‘A 5-star delight, a balm for a 3-book-per-week reviewer on a diet peppered with failed look-likes’

Old, rusty, heavy, industrial iron door.5 stars – Tahlia Newland, Awesome Indies

I love something different and this certainly is. I love great prose, and this book has it, and I love a book that’s sleek and focused, just as this one is. It’s a five star delight, a balm for a three-book-per-week reviewer on a reading diet peppered with failed look-likes.

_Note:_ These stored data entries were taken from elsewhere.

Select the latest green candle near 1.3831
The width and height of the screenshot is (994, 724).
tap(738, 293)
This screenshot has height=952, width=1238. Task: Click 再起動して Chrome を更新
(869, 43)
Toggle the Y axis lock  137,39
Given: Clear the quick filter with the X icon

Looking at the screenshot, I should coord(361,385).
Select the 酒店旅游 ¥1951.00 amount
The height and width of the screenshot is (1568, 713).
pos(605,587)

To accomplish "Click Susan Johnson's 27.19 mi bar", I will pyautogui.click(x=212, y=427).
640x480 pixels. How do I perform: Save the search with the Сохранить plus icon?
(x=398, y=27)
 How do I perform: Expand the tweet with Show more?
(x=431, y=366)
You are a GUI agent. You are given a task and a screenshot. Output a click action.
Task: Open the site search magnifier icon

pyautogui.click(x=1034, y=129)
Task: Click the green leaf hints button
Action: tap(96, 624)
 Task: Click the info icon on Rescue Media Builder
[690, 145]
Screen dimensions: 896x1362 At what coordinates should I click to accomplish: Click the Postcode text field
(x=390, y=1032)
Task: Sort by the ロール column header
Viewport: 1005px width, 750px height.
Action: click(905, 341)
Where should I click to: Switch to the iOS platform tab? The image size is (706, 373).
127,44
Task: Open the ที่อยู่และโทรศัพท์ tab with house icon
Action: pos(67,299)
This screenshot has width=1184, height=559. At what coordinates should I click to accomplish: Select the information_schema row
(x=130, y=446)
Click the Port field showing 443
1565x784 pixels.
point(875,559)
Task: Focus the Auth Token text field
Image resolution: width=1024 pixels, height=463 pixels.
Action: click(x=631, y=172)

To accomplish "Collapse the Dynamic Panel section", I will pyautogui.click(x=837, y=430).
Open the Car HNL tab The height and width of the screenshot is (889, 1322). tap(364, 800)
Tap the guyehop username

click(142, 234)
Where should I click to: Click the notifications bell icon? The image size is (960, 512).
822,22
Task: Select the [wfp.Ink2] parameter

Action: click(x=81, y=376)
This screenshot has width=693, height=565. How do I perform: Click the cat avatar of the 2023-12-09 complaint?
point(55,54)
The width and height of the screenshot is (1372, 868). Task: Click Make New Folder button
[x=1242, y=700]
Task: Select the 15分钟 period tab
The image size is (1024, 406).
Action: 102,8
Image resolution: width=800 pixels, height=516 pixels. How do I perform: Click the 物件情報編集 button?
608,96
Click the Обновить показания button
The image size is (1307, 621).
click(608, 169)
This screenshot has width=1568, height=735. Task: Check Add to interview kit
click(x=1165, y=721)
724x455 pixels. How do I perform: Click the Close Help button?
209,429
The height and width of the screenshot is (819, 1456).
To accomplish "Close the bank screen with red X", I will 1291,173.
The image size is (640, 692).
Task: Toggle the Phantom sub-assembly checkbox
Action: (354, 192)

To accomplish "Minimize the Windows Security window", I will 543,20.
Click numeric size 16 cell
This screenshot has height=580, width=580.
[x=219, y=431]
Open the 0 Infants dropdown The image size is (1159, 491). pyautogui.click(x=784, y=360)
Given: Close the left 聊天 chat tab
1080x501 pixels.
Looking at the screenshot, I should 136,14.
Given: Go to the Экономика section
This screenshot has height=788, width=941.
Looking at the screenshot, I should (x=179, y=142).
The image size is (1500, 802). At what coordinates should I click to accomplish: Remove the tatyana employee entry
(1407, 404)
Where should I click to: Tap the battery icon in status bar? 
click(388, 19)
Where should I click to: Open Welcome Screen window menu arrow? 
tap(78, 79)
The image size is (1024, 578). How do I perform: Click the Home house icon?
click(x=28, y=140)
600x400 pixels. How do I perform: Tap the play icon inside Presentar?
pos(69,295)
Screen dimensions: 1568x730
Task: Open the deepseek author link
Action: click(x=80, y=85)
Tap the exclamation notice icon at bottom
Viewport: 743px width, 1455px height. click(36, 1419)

The best thing about the new publishing is that readers get to read books like this, books that are too creative for the mainstream. Before ebooks and print on demand, this would probably never have made it onto the market because it doesn’t fit neatly into an established genre. It’s about androids, so it is science fiction, but it’s not like any other science fiction I’ve ever read. It’s set on earth far in the future after the sea levels have risen, eaten up large tracts of land and vastly changed society, so it is post-apocalyptic, but it’s not like any other post-apocalyptic novel I’ve ever read. The society the central character lives in is highly regulated with no personal freedom, so it’s dystopian, but it’s not like any other dystopian fiction I’ve ever read.

It’s not highly dramatic and full of action; it’s gentle with simple challenges, but I found it highly engaging. The central character isn’t like any other character I have ever read about before either; he’s not even human, but I fell in love with him and responded to his situation as if he were. Paftoo is a bod. He looks like an Anime character and drives a Poover, hoovering animal poo from the fields of the Lost Lands of Harkaway Hall so it will look pristine for the visitors (intrepid guests). The bods power down at night; they stop where they are and stay still until dawn, all except Paftoo. No one rides horses (lifeform 3s) any more, no one other than Paftoo, that is. He rides in secret at night when everyone else is turned off.

During the day he pretends to be like everyone else, and the author skilfully builds tension into the simple activities. Paftoo fears being ‘shared’ because he will lose all his memories. It’s happened before, but he doesn’t remember.

What are we without our memories? Are we even us? And is it better to have our problems wiped clean with our memories, or struggle with the problems, but remember who we are? These are just some of the questions about personal identity and freedom that are raised by this book, and that is why, this simple science fiction story is also literary fiction.

5 stars. Well done, Ms Morris.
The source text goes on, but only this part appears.